Secondary Outcomes (end points)
Average number of days missed per month: The average number of days a child has missed per month, calculated for months when they were fully enrolled in the program.
Attendance rate excluding illness-related absences (if possible to calculate): Proportion of scheduled program days the child was marked present, calculated after excluding days for which caregiver-reported illness was recorded as the reason for absence. This outcome is exploratory and will be interpreted cautiously, as self-reported absence reasons may be measured with error and could be influenced by the intervention.
Expulsion rate (if possible to calculate): Proportion of children who were formally expelled during the observation period. Expulsion is a binary outcome defined as one for children who were expelled from the program – usually due to poor attendance – and zero otherwise.
Drop-out rate: Proportion of children who drop out of the program during the observation period, where drop out is a binary outcome coded as one for children who voluntarily left the program, and zero otherwise.
Caregiver knowledge and attitudes related to attendance (survey-based, if fielded):
Perceived acceptable number of absences in a typical month, calculated as the average number of absences indicated in response to the question “In a typical month, about how many days do you think it is OK for a child to miss Head Start?”
Knowledge of whether the program has minimum attendance expectations, calculated as the percentage of caregivers that respond “Yes” to the question “To your knowledge, is there a minimum number of days per month that Head Start expects children to attend?”
Awareness of possible program actions related to low attendance, calculated as the percentage of caregivers who respond “Yes” or “Maybe” to the question “Are you aware of any actions that Head Start might take if a child consistently misses school?”
Beliefs about whether consistent attendance supports child learning and development, measured using the question: “Do you believe that missing two days or more per month at Head Start negatively affects your child’s learning or development?” The primary indicator will be the percentage of caregivers who answer “Yes, a lot.” We will also provide a descriptive comparison across all response options:
Yes, a lot
Yes, a little
Maybe, but it depends on the reason for the absence
Only if it happens frequently
No, not really
I’m not sure
Beliefs about whether children benefit more from daily attendance versus staying home, calculated as the percentage of caregivers who select “A child benefits more from attending Head Start every day.” In response to the question “Which of the following statements best matches your views?”
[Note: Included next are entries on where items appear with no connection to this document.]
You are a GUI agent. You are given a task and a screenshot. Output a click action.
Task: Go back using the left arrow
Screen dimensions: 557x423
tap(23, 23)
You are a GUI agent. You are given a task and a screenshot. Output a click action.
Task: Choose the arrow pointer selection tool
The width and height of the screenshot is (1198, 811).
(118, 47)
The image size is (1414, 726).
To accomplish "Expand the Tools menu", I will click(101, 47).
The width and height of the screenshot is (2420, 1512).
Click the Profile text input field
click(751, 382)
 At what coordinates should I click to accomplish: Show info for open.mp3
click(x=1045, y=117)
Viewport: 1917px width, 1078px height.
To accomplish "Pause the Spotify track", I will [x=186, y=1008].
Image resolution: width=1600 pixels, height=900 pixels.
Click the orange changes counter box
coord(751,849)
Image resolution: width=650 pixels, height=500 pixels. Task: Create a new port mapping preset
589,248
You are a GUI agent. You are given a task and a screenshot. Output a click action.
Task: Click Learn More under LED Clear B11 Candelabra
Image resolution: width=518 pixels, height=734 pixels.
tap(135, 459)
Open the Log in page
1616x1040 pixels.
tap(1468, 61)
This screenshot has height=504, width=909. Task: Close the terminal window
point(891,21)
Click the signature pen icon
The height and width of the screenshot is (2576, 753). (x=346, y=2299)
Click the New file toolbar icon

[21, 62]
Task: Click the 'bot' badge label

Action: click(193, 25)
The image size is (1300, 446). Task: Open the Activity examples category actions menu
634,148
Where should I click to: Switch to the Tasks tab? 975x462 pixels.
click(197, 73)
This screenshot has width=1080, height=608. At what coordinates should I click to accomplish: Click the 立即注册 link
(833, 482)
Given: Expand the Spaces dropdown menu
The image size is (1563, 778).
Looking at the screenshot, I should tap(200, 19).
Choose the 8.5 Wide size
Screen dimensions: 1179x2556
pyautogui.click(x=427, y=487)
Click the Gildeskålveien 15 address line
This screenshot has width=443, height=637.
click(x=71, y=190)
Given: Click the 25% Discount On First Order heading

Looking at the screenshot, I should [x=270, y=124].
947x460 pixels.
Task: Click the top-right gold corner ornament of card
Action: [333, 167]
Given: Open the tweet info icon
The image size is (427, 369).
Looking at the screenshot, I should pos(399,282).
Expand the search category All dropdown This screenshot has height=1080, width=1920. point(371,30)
Satisfaction with the child’s current attendance level, measured as the percentage of caregivers who answered "No" to the question “Did your child attend Head Start as often as you wanted this school year (starting in September)?”
Perceived norms regarding the child’s attendance relative to classmates, described by comparing the percentage of caregivers who believe their child attends a lot more, more, about the same, fewer, or a lot fewer days than other children, or that do not know. We will not be verifying how this corresponds to their child’s attendance. However, higher percentages of caregivers reporting “a lot more” or “more” would indicate a tendency to perceive their child as attending more than peers, highlighting potential overestimation of attendance relative to classmates.
Caregiver-reported barriers to attendance (survey-based, if fielded):
The calculation will be based on caregivers’ report of how often specific factors contributed to their child’s absences from HS/EHS from September through March, using a frequency scale ranging from Never (0 days) to Very often (>15 days). Factors include illness, transportation problems, caregiver availability, child reluctance, family preferences, weather, scheduling confusion, and caregiving arrangements. Outcomes will be summarized as the percentage of caregivers selecting each frequency category for each barrier. We will also calculate the proportion of children affected by each barrier at least once, noting that responses reflect caregiver perceptions rather than verified reasons for absences.